If Rangel doesn’t cut a deal that acknowledges wrongdoing on at least some of the 13 counts leveled against him, he too could be looking at jail time. The severity of his situation has been slow to dawn on Rangel, an icon in his New York district, an architect of the Harlem Renaissance as the man who convinced President Clinton to move his office to West 125th Street when he left the White House. Arriving in Congress Thursday morning, Rangel seemed to finally grasp the terrible scenario ahead, saying, “Sixty years ago, I survived a Chinese attack in North Korea and have said that I haven’t had a bad day since … But after today, I may have to revise that statement.”

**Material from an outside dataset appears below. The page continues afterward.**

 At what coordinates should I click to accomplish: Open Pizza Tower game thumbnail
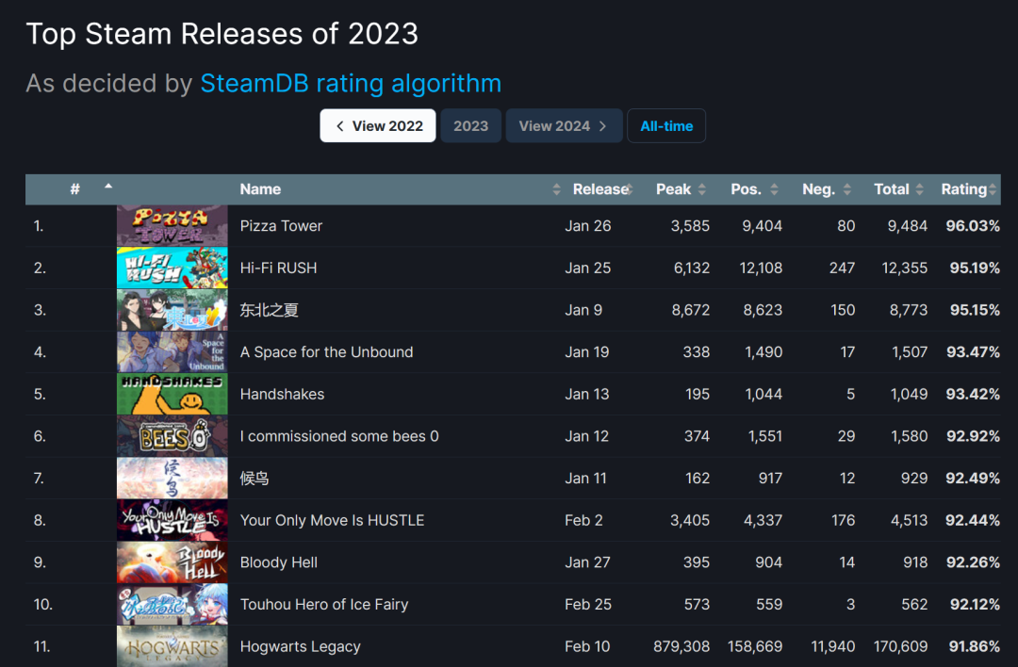pos(172,226)
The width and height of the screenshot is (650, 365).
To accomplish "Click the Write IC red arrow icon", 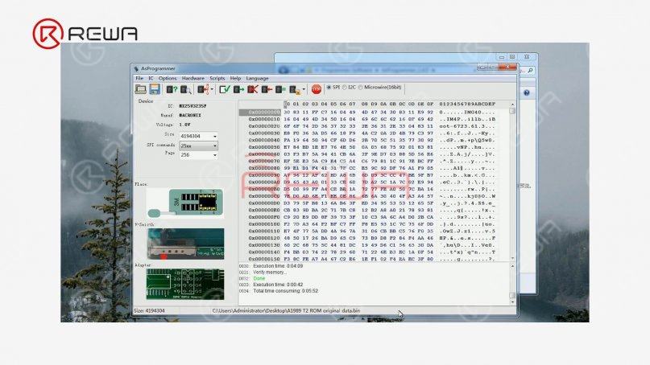I will coord(267,89).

Rangel did not attend the meeting of the House ethics committee that laid out the charges against him, choosing to submit a written statement instead. If a settlement is not reached, the equivalent of a trial will get underway in the fall, with Rangel’s colleagues and peers acting as judge and jury. The four Democrats and four Republicans that sit on the ethics committee comprise the jury, and with Democrats having promised to “drain the swamp” and uphold higher standards, an 8–0 conviction is likely.
The prospect of a public hanging may yet focus Rangel’s mind and prompt him to do the equivalent of copping a plea. But now that the charges have been made public, a proud man almost has to have his day in court. The charges against Rangel are not trivial and include his allegedly illegal acceptance of rent-controlled apartments in New York, including one for his office, and failure to pay taxes on the income he derived from renting a villa in the Dominican Republic. A Democratic lobbyist who knows and likes Rangel says that if he were to put him on the couch, we would learn, “It’s Charlie saying FU to The New York Times.” The Times broke the stories that are at the heart of the charges against him, and Rangel believes somewhat irrationally, given the nature of his misdeeds, that the newspaper had a vendetta against him.
The young Charlie Rangel, a war hero and a reformer, defeated Adam Clayton Powell Jr., the first African-American elected to the Congress from New York and, like Rangel, an admired role model in his time. As chairman of the Education and Labor Committee, Powell helped pass landmark Great Society and New Frontier legislation under Presidents Johnson and Kennedy, and championed all kinds of pioneering civil-rights legislation, from making lynching a federal crime to challenging the infamous poll tax that prevented Southern blacks from voting. Powell’s long and flamboyant career began to unravel in 1967 when the House stopped just short of impeachment and voted to “exclude” him because of ethics violations that included using committee funds to pay for his trips to the Bahamas.
It was 40 years ago that Rangel defeated Powell, and now Powell’s son and namesake, a 48-year-old New York City councilman, is challenging Rangel in the Democratic primary in September. Rangel dressed down NBC reporter Luke Russert last week for asking if he feared losing his job, as though the prospect is unthinkable. And maybe if you’re Charlie Rangel, and you go back to your district and everybody loves you, such a loss may be unthinkable. The primary is a low -turnout election, and the Adam Clayton Powell name doesn’t register the way it once did. Two generations have come to voting age since the House rendered its judgment on Powell, so Rangel could well survive the primary challenge, but it’s all the other stuff that could bring him down. Sadly, it already has.